Los hijos consentidos y los problemas a futuro

– Padres de familia de clase media son los que más consienten a sus niños.

– Los hijos únicos son los que mayor sobreprotección reciben.

– Estos niños no tolerarán la frustración cuando se conviertan en adultos.

Centro de Especialización en Estudios Psicológicos en la Infancia*

Más del 50% de los niños que acuden a una terapia psicológica han sido sobreprotegidos por alguno de sus padres o por ambos. Por un ligero margen son más niños que niñas.

Asimismo se presenta con mayor frecuencia en parejas de la clase media urbana.

«Son niños que reciben demasiado de todo: amor, cosas materiales o ambas.
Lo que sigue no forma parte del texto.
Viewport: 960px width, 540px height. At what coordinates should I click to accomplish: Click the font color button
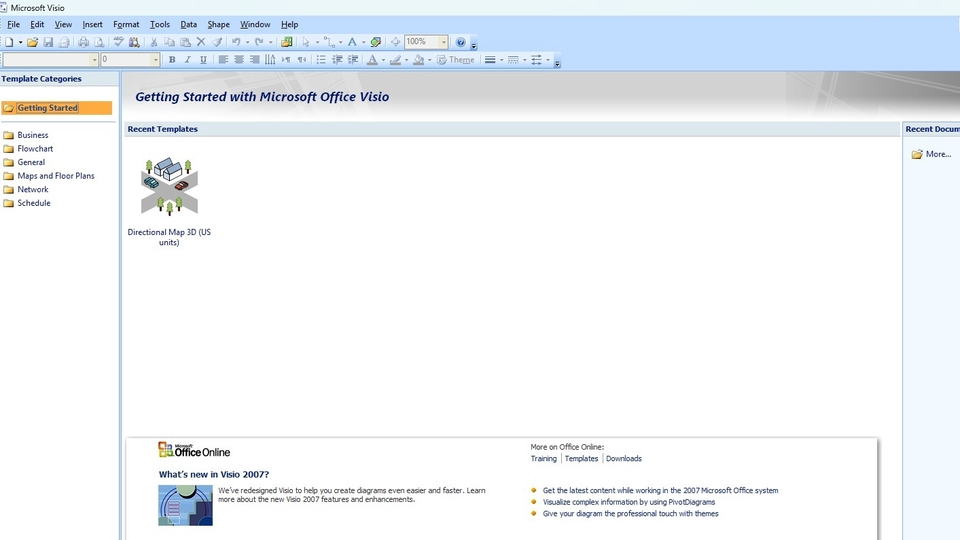pos(371,60)
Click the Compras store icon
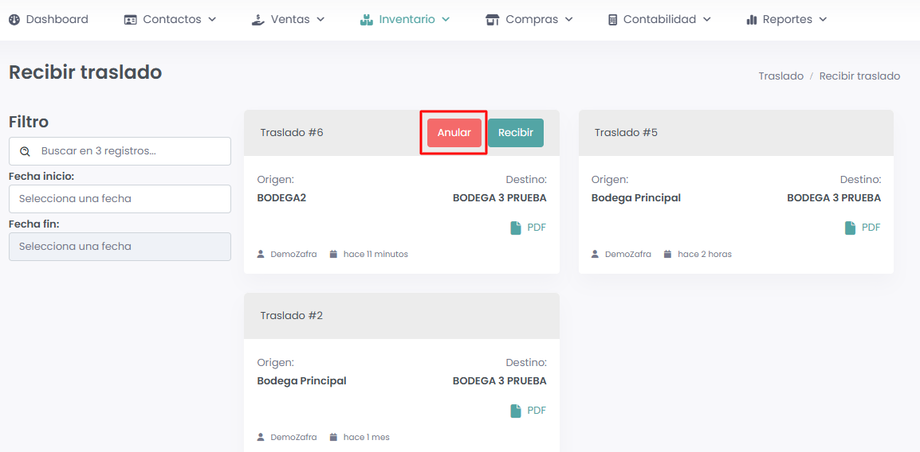Viewport: 920px width, 452px height. click(492, 20)
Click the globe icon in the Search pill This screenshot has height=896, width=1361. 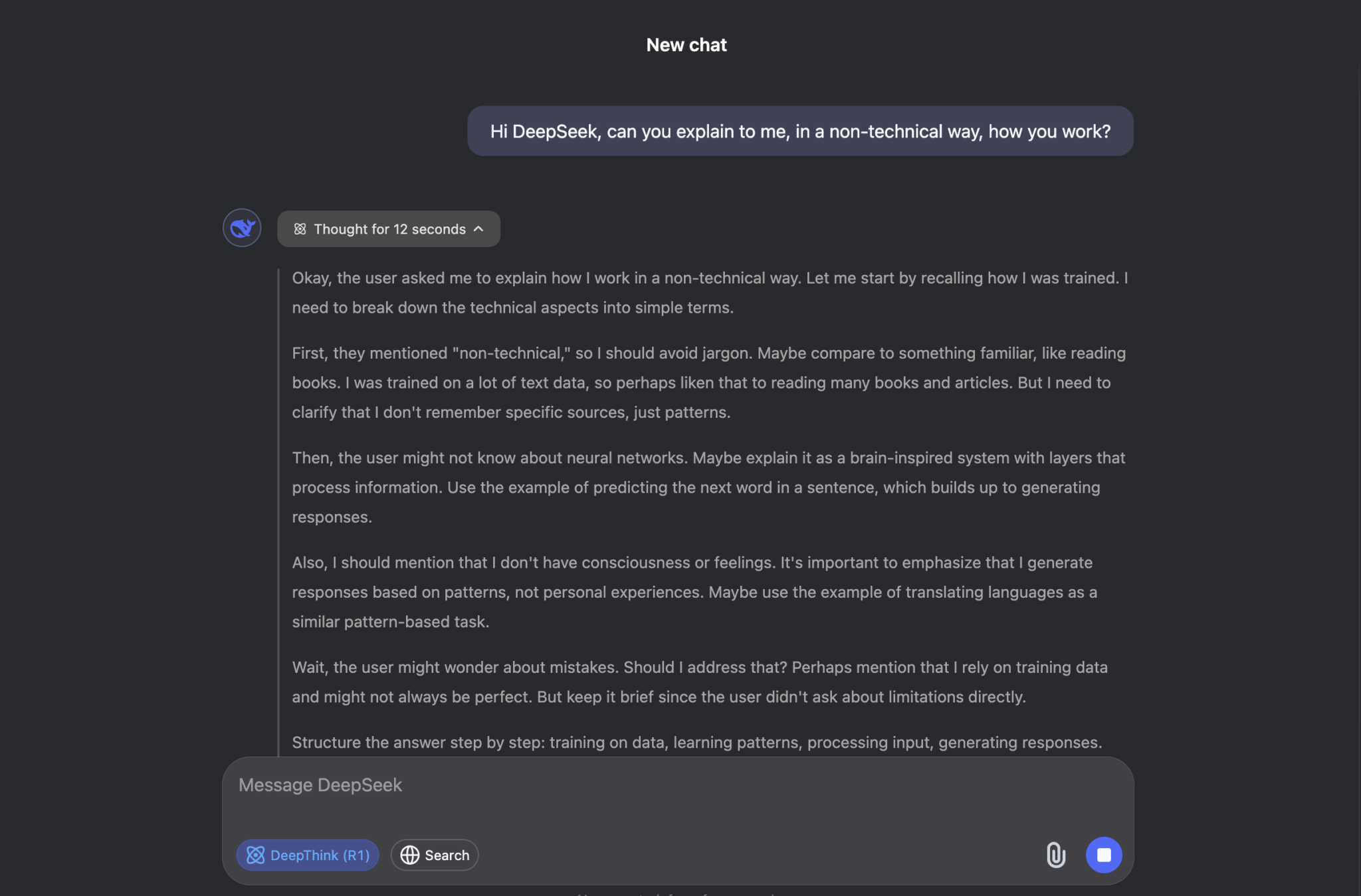coord(410,855)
A futuro sabemos que la pasarán mal. Carecerán de tolerancia a la frustración y no sabrán ganarse las cosas. No tendrán paciencia y eso los llevará a tener una vida adulta llena de frustraciones»-

Ello lo manifestó la maestra Claudia Sotelo Arias, directora del Centro de Especialización en Estudios Psicológicos en la Infancia (CEEPI).

Aunque no es una regla, agregó, el CEEPI ha detectado que el mayor porcentaje de niños sobreprotegidos son los hijos únicos.
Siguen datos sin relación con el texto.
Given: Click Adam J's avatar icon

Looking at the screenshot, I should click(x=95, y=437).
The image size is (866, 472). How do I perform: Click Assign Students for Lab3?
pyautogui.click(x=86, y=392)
«Es normal y positivo que se le dé toda la atención y todo el cariño. El problema comienza cuando los padres no saben poner límites y los premian aunque se porten mal o tengan bajas calificaciones. Ahí comienzan los problemas», dijo por su parte la sicóloga Martha Angélica Sánchez García, coordinadora general del organismo.

La pregunta es –agregó-, ¿por qué algunos padres de familia tienden a consentir o a sobreproteger a los hijos? La respuesta obedece a varias razones. Entre ellas citó las siguientes:

1.- Cuando los  padres tuvieron carencias (afectivas o económicas) o fueron maltratados, entonces se van al extremo.

NIÑA GROSERA

2.- No toleran ver la frustración de sus hijos porque probablemente tampoco la toleran para sí mismos. Los problemas emocionales sí se trasmiten de generación tras generación.

3.- Problemas de infertilidad. Si la pareja los tuvo con certeza serán padres sobreprotectores.

4.- Porque es más fácil ceder a sus demandas. Los padres que tienen una baja autoestima no entrarán en lucha por establecer límites con sus hijos, aunque a la larga será un efecto “bola de nieve”.

5.- Por culpa. Si los padres, por motivos de trabajo, no están el tiempo suficiente con sus hijos, se sentirán culpables y una manera de resarcirlo es consentirlos.

6.- Seguridad. Ante la inseguridad se vuelven paranoicos. En muchos casos se vuelve obsesión y tienden a sobreproteger a sus hijos.

A decir de Sotelo, las consecuencias a futuro no son alentadoras.

“Estos niños en su adultez –consideró Sánchez García- tendrán conflictos con la autoridad, no respetarán las jerarquías y vivirán angustiados porque de alguna forma tendrán una personalidad narcisista, entre otros trastornos emocionales».

Consideró que es indudable que los padres de familia deben ser autoridad y nunca amigos de sus hijos.

“Deben imponer límites y saber diferenciar entre dar todo el amor y toda la atención, a dar todo lo que el niño quiera”, recomendó.

Y remató: “Aquí los profesionales de la salud mental debemos jugar un papel fundamental cuando los padres, por sus propios problemas emocionales, son incapaces de ver esto».

*Grupo de especialistas en el área de la psicología infantil que tiene como principio el cuidado de la salud mental de los niños y de los adolescentes para retomar la esencia de la infancia: Ser niño debe ser un sinónimo de felicidad, juego, ilusión, curiosidad e inocencia.